B. Hollebeek, P. Proropapas
PENN

R. Williams
CalTech

B. Irwin
NCAR

D. Rocke, T. Arons
University of California Davis

Y. Guo, S. Hedvall
Imperial College, London

P. Milne, G. Williams
ACYys, Canberra

G. Becker R. Grossman, J. Hubshman, W. Martinez
Magnify Research, Inc.

Description:
Today the web provides an infrastructure for the remote viewing of multi-media documents, but does not provide a similar infrastructure for remotely exploring data. DataSpace is our attempt to provide such an infrastructure. DataSpace supports a) remote data access, analysis, and mining, and b) distributed data analysis and mining.

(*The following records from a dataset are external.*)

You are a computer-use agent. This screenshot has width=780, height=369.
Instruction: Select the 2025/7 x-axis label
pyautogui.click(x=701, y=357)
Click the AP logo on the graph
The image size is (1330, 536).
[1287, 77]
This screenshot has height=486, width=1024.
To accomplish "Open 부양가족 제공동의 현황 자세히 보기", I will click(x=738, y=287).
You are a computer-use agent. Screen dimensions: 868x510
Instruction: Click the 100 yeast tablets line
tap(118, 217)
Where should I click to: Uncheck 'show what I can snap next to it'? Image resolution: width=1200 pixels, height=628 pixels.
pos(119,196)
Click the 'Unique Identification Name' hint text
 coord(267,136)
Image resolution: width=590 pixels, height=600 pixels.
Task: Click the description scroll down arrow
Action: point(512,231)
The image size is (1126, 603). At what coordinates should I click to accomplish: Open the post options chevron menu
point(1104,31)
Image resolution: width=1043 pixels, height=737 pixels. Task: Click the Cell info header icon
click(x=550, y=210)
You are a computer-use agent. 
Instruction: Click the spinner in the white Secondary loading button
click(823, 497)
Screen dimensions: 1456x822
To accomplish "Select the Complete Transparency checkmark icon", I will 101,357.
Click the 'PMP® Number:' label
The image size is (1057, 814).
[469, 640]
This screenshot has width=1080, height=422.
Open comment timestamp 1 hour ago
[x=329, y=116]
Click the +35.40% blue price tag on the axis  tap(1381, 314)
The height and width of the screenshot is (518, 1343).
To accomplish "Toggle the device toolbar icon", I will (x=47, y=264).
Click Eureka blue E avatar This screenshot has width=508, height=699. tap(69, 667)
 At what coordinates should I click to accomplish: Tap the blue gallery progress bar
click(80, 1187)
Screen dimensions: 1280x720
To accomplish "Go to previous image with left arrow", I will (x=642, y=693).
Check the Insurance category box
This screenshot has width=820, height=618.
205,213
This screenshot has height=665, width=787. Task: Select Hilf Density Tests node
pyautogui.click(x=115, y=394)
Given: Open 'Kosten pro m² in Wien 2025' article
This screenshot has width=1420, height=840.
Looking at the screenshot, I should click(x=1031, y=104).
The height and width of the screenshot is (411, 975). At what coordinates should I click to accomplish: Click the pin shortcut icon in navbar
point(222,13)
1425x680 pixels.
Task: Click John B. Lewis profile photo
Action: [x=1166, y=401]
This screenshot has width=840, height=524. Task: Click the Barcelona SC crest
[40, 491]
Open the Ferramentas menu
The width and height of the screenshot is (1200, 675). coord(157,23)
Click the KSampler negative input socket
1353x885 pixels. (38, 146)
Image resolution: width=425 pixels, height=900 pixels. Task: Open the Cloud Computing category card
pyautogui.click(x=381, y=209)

DataSpace has several components: 1) The dataspace transfer protocol (dstp), a protocol for moving data over the web using both commodity and high performance networks. 2) The Predictive Model Markup Language (pmml), an XML languages for handling some of the metadata required for DataSpace. 3) The Predictive Scoring and Update Protocol (psup), a protocol for event driven, real time scoring. 4) Open source dstp servers for making data easily available to visitors to the data web. 5) Open source dstp clients for viewing remote data and mining data which is distributed over the data web.

The Terabyte Challenge, which is the testbed for Project DataSpace, will link 12 sites across 5 continents and demonstrate a variety of DataSpace applications which will publish, access, analyze, correlate and manipulate remote and distributed data.

For example, in the Sky Survey application, the DSTP Client downloads stellar object catalog data from a dstp Server, creates a machine learning model based on pmml, and scores large amounts of data at high rates using high performance dstp applications we have developed. Last year, we were able to move 250 Mbits/sec (~113 GB/hr) over the testbed to the floor of the Supercomputing Conference in Portland with no network tuning. We expect even higher rates at this year's Supercomputing Conference using a new release of our sofware.

The Network Storm application will demonstrate the flexibility of the dstp protocol. Application servers will be set up on 3 continents to collect network traffic data. Any dstp client can download data and view the state of the network. Ultimately the group plans to build an infrastructure that will predict network storms and allow for improved network traffic management.

We will also demonstrate several other high performance DSTP applications.